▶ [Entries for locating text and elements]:
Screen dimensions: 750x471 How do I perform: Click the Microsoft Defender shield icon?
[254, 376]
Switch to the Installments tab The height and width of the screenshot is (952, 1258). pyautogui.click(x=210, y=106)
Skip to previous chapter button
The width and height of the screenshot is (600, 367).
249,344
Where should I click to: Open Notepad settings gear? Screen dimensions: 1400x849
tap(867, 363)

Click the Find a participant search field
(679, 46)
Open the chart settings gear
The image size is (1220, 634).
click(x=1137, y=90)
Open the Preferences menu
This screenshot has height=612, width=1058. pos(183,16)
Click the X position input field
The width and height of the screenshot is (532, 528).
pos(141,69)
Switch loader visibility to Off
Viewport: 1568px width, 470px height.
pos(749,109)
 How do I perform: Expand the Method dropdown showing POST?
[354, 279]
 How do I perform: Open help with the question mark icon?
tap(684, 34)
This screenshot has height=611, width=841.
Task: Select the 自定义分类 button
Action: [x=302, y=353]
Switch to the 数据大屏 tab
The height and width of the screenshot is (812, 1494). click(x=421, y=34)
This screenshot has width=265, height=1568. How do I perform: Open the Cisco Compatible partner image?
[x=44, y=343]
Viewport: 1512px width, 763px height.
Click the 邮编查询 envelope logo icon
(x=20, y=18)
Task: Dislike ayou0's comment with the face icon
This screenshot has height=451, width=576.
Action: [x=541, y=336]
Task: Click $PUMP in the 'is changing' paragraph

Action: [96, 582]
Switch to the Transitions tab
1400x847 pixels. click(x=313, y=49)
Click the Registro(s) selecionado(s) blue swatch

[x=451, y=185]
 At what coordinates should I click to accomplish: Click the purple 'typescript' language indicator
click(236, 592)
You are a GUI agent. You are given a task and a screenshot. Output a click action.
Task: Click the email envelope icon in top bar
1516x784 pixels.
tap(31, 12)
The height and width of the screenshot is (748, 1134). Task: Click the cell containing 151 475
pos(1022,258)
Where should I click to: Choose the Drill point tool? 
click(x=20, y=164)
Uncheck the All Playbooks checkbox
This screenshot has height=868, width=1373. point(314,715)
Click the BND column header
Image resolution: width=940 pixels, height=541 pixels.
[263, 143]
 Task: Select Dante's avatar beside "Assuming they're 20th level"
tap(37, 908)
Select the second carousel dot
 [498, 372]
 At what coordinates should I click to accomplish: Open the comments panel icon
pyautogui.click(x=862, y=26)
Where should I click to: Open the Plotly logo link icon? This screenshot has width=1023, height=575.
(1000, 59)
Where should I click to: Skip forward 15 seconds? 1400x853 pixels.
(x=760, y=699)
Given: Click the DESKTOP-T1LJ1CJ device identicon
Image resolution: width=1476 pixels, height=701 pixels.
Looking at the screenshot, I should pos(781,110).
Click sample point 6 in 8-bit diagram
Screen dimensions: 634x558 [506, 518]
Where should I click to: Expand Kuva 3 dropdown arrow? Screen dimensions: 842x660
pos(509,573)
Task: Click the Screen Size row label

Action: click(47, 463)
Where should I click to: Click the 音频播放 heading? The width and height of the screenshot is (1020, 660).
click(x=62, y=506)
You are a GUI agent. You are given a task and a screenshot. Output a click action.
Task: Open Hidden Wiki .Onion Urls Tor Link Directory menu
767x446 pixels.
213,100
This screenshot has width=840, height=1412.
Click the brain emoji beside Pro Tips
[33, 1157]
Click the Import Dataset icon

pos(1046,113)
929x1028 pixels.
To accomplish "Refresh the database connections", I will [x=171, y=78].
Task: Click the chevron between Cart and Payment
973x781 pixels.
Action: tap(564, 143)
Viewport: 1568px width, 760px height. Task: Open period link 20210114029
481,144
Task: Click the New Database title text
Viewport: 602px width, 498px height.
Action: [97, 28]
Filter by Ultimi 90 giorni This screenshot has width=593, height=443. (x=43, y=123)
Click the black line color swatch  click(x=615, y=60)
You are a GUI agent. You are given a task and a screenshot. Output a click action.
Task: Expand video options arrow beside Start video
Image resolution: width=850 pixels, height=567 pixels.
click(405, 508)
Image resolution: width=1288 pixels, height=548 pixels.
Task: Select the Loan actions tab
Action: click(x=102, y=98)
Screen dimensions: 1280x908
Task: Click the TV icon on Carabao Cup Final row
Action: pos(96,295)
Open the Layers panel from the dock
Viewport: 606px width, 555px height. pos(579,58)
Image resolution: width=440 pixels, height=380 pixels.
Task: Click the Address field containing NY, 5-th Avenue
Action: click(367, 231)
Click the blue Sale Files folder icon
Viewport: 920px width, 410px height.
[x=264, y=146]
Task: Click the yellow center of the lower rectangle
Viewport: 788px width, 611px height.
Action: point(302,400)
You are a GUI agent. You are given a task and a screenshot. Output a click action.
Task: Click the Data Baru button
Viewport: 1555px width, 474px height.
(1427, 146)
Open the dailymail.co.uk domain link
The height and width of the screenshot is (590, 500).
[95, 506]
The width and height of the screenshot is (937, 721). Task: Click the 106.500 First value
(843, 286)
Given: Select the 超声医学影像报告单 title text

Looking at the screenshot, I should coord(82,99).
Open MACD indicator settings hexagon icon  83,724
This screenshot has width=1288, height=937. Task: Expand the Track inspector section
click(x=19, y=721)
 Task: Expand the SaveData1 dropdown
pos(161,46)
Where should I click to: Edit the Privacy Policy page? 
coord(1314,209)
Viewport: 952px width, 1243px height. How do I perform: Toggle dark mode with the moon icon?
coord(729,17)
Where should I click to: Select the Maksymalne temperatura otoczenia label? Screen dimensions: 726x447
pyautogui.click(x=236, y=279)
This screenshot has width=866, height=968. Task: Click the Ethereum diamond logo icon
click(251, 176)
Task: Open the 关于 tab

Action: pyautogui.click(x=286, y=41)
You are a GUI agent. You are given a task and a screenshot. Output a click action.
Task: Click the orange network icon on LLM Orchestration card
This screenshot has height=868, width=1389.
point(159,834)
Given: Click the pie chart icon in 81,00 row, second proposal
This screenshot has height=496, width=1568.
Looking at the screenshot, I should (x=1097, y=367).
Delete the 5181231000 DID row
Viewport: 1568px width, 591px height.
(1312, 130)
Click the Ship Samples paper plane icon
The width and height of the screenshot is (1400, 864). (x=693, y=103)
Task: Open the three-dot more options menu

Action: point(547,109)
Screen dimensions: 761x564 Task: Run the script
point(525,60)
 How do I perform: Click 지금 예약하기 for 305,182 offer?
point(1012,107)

▶ [YOUR OBJECTIVE]:
Please copy all of the material above line for line, with every character unchanged.

▶ [SOLUTION]:
Screen dimensions: 750x471 How do I perform: Click the Microsoft Defender shield icon?
[254, 376]
Switch to the Installments tab The height and width of the screenshot is (952, 1258). pyautogui.click(x=210, y=106)
Skip to previous chapter button
The width and height of the screenshot is (600, 367).
249,344
Where should I click to: Open Notepad settings gear? Screen dimensions: 1400x849
tap(867, 363)

Click the Find a participant search field
(679, 46)
Open the chart settings gear
The image size is (1220, 634).
click(x=1137, y=90)
Open the Preferences menu
This screenshot has height=612, width=1058. pos(183,16)
Click the X position input field
The width and height of the screenshot is (532, 528).
pos(141,69)
Switch loader visibility to Off
Viewport: 1568px width, 470px height.
pos(749,109)
 How do I perform: Expand the Method dropdown showing POST?
[354, 279]
 How do I perform: Open help with the question mark icon?
tap(684, 34)
This screenshot has height=611, width=841.
Task: Select the 自定义分类 button
Action: [x=302, y=353]
Switch to the 数据大屏 tab
The height and width of the screenshot is (812, 1494). click(x=421, y=34)
This screenshot has width=265, height=1568. How do I perform: Open the Cisco Compatible partner image?
[x=44, y=343]
Viewport: 1512px width, 763px height.
Click the 邮编查询 envelope logo icon
(x=20, y=18)
Task: Dislike ayou0's comment with the face icon
This screenshot has height=451, width=576.
Action: [x=541, y=336]
Task: Click $PUMP in the 'is changing' paragraph

Action: [96, 582]
Switch to the Transitions tab
1400x847 pixels. click(x=313, y=49)
Click the Registro(s) selecionado(s) blue swatch

[x=451, y=185]
 At what coordinates should I click to accomplish: Click the purple 'typescript' language indicator
click(236, 592)
You are a GUI agent. You are given a task and a screenshot. Output a click action.
Task: Click the email envelope icon in top bar
1516x784 pixels.
tap(31, 12)
The height and width of the screenshot is (748, 1134). Task: Click the cell containing 151 475
pos(1022,258)
Where should I click to: Choose the Drill point tool? 
click(x=20, y=164)
Uncheck the All Playbooks checkbox
This screenshot has height=868, width=1373. point(314,715)
Click the BND column header
Image resolution: width=940 pixels, height=541 pixels.
[263, 143]
 Task: Select Dante's avatar beside "Assuming they're 20th level"
tap(37, 908)
Select the second carousel dot
 [498, 372]
 At what coordinates should I click to accomplish: Open the comments panel icon
pyautogui.click(x=862, y=26)
Where should I click to: Open the Plotly logo link icon? This screenshot has width=1023, height=575.
(1000, 59)
Where should I click to: Skip forward 15 seconds? 1400x853 pixels.
(x=760, y=699)
Given: Click the DESKTOP-T1LJ1CJ device identicon
Image resolution: width=1476 pixels, height=701 pixels.
Looking at the screenshot, I should pos(781,110).
Click sample point 6 in 8-bit diagram
Screen dimensions: 634x558 [506, 518]
Where should I click to: Expand Kuva 3 dropdown arrow? Screen dimensions: 842x660
pos(509,573)
Task: Click the Screen Size row label

Action: click(47, 463)
Where should I click to: Click the 音频播放 heading? The width and height of the screenshot is (1020, 660).
click(x=62, y=506)
You are a GUI agent. You are given a task and a screenshot. Output a click action.
Task: Open Hidden Wiki .Onion Urls Tor Link Directory menu
767x446 pixels.
213,100
This screenshot has width=840, height=1412.
Click the brain emoji beside Pro Tips
[33, 1157]
Click the Import Dataset icon

pos(1046,113)
929x1028 pixels.
To accomplish "Refresh the database connections", I will [x=171, y=78].
Task: Click the chevron between Cart and Payment
973x781 pixels.
Action: tap(564, 143)
Viewport: 1568px width, 760px height. Task: Open period link 20210114029
481,144
Task: Click the New Database title text
Viewport: 602px width, 498px height.
Action: [97, 28]
Filter by Ultimi 90 giorni This screenshot has width=593, height=443. (x=43, y=123)
Click the black line color swatch  click(x=615, y=60)
You are a GUI agent. You are given a task and a screenshot. Output a click action.
Task: Expand video options arrow beside Start video
Image resolution: width=850 pixels, height=567 pixels.
click(405, 508)
Image resolution: width=1288 pixels, height=548 pixels.
Task: Select the Loan actions tab
Action: click(x=102, y=98)
Screen dimensions: 1280x908
Task: Click the TV icon on Carabao Cup Final row
Action: pos(96,295)
Open the Layers panel from the dock
Viewport: 606px width, 555px height. pos(579,58)
Image resolution: width=440 pixels, height=380 pixels.
Task: Click the Address field containing NY, 5-th Avenue
Action: click(367, 231)
Click the blue Sale Files folder icon
Viewport: 920px width, 410px height.
[x=264, y=146]
Task: Click the yellow center of the lower rectangle
Viewport: 788px width, 611px height.
Action: point(302,400)
You are a GUI agent. You are given a task and a screenshot. Output a click action.
Task: Click the Data Baru button
Viewport: 1555px width, 474px height.
(1427, 146)
Open the dailymail.co.uk domain link
The height and width of the screenshot is (590, 500).
[95, 506]
The width and height of the screenshot is (937, 721). Task: Click the 106.500 First value
(843, 286)
Given: Select the 超声医学影像报告单 title text

Looking at the screenshot, I should coord(82,99).
Open MACD indicator settings hexagon icon  83,724
This screenshot has width=1288, height=937. Task: Expand the Track inspector section
click(x=19, y=721)
 Task: Expand the SaveData1 dropdown
pos(161,46)
Where should I click to: Edit the Privacy Policy page? 
coord(1314,209)
Viewport: 952px width, 1243px height. How do I perform: Toggle dark mode with the moon icon?
coord(729,17)
Where should I click to: Select the Maksymalne temperatura otoczenia label? Screen dimensions: 726x447
pyautogui.click(x=236, y=279)
This screenshot has width=866, height=968. Task: Click the Ethereum diamond logo icon
click(251, 176)
Task: Open the 关于 tab

Action: pyautogui.click(x=286, y=41)
You are a GUI agent. You are given a task and a screenshot. Output a click action.
Task: Click the orange network icon on LLM Orchestration card
This screenshot has height=868, width=1389.
point(159,834)
Given: Click the pie chart icon in 81,00 row, second proposal
This screenshot has height=496, width=1568.
Looking at the screenshot, I should (x=1097, y=367).
Delete the 5181231000 DID row
Viewport: 1568px width, 591px height.
(1312, 130)
Click the Ship Samples paper plane icon
The width and height of the screenshot is (1400, 864). (x=693, y=103)
Task: Open the three-dot more options menu

Action: point(547,109)
Screen dimensions: 761x564 Task: Run the script
point(525,60)
 How do I perform: Click 지금 예약하기 for 305,182 offer?
point(1012,107)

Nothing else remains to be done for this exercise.